## Task directions
Convert each line of the material below into a Markdown table with the columns Row and Line, numbering the rows and skipping blank lines. Leave the pictures out of the table.

## Supplied data
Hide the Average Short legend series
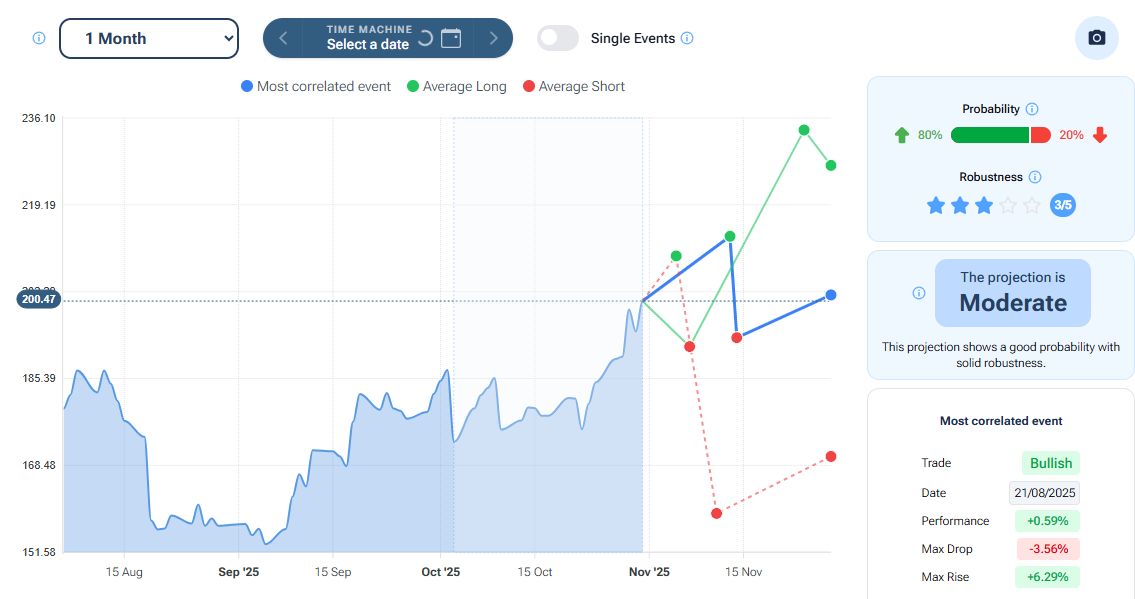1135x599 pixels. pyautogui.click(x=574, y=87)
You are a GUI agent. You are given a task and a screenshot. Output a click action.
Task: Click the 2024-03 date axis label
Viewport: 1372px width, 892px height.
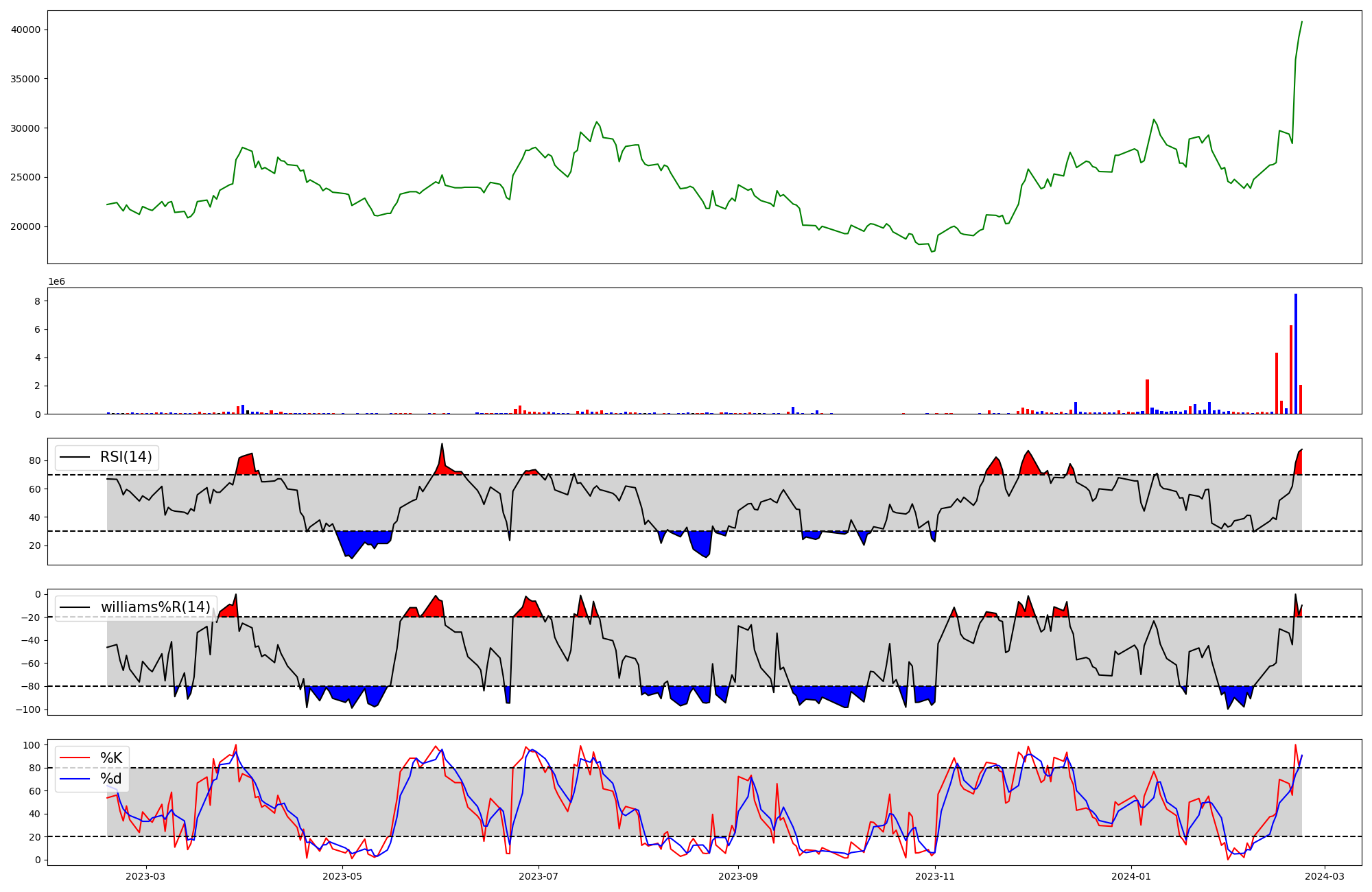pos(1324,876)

## Task response
| Row | Line |
|---|---|
| 1 | Hide the Average Short legend series |
| 2 | 1135x599 pixels. pyautogui.click(x=574, y=87) |
| 3 | You are a GUI agent. You are given a task and a screenshot. Output a click action. |
| 4 | Task: Click the 2024-03 date axis label |
| 5 | Viewport: 1372px width, 892px height. |
| 6 | pos(1324,876) |